Fuera de estos guiños particulares, también se ve el respeto a la franquicia en el tema bélico y en las peleas internas entre changos razonables y changos vengativos. Todo este asunto ya se imaginaba desde Rise of the Planet of the Apes y se establece en los trailers con la rivalidad adivinada entre el odio de Koba –el chimpancé macabro que porta en la cara las cicatrices de una vida en laboratorios humanos– y los apegos de Caesar –que, a pesar de toda su rebeldía, tuvo una infancia feliz criado por hombres.  En el bando contrario el mismo dilema: por un lado, los hombres llenos de odio por las pérdidas sufridas que buscan venganza, por el otro, los pocos humanos razonables que ven en los changos a una comunidad pacífica que merece respeto. En medio de estas batallas internas una chispa basta para que tengamos a monos sobre caballos con rifles de asalto luchando en las ruinas de ciudades devastadas y abandonadas.
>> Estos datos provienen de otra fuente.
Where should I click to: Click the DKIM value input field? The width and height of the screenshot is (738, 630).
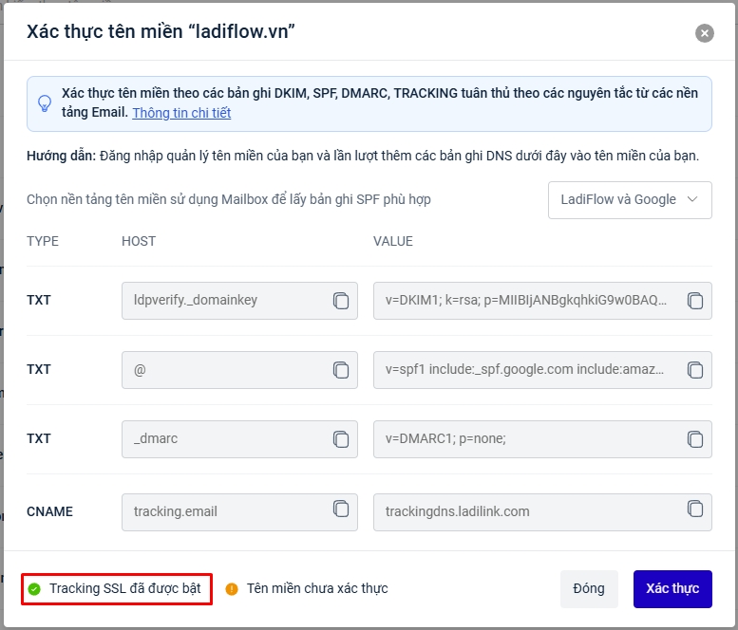(x=525, y=301)
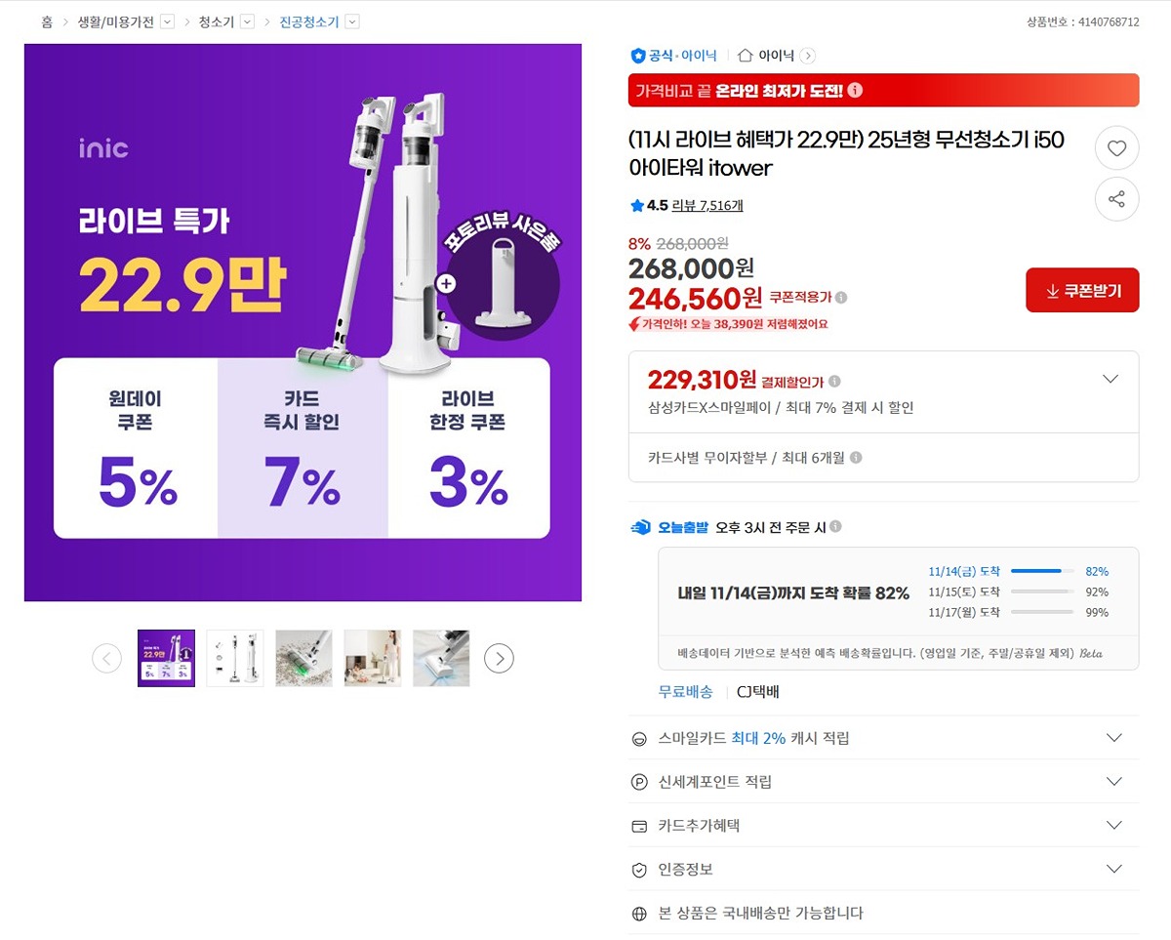This screenshot has width=1171, height=940.
Task: Click info icon beside 결제할인가
Action: 834,382
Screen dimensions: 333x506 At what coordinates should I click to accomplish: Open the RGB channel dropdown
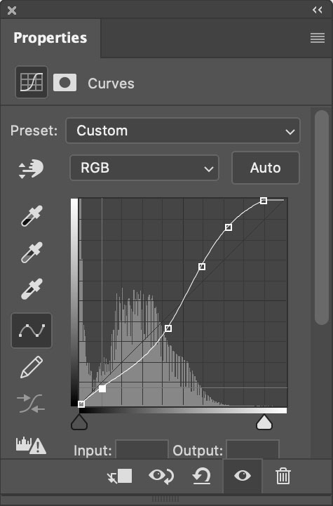(144, 168)
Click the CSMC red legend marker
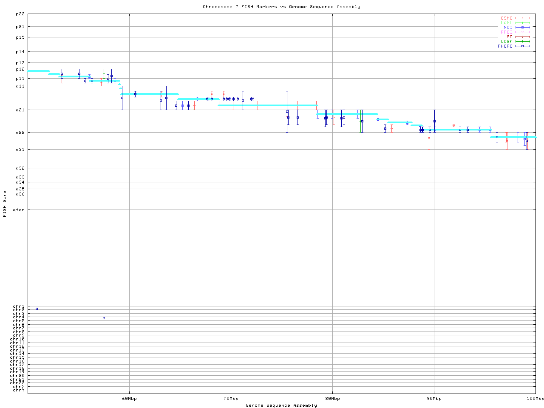The image size is (544, 408). 522,18
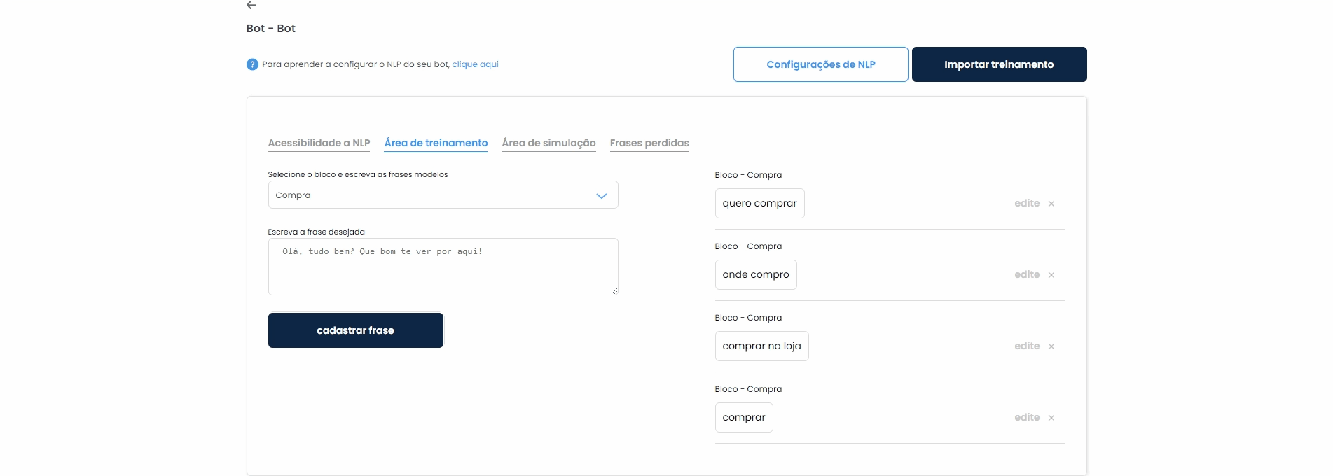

No soy un adepto peculiar a los efectos generados por computadora y si algo le respeto a la adaptación de Burton fue el enorme logro en maquillaje que le sacó algo a la actuación de Bonham Carter, el fallecido Michael Clarke Duncan, Giamatti y, sobre todo, Tim Roth. Pero hay que admitirlo, para las batallas épicas entre humanos y una cantidad masiva de simios parece la mejor opción –y si no vean la de Battle for the planet of the apes y lloren en depresión. Además, en su carrera corta pero intensa el director Matt Reeves (Cloverfield en el 2008 y la muy buena adaptación de la cinta sueca Let Me In en 2010) ha dado claras muestras de gusto por cintas de género y de una habilidad particular para las reescrituras difíciles. En todo esto y la primera recepción crítica en Estados Unidos, tengo toda la esperanza puesta en esta nueva entrega de tan icónica franquicia. Por mí, espero, con todo gusto, que se rompa la maldición de las secuelas: aquí parece haber todo el potencial para seguirle dando larga vida a un universo de ciencia ficción que bien merece, a pesar de los errores, su establecimiento popular en el cine. Que así sea y que regrese, mejorado, su dominio: ¡Larga vida al imperio de los changos!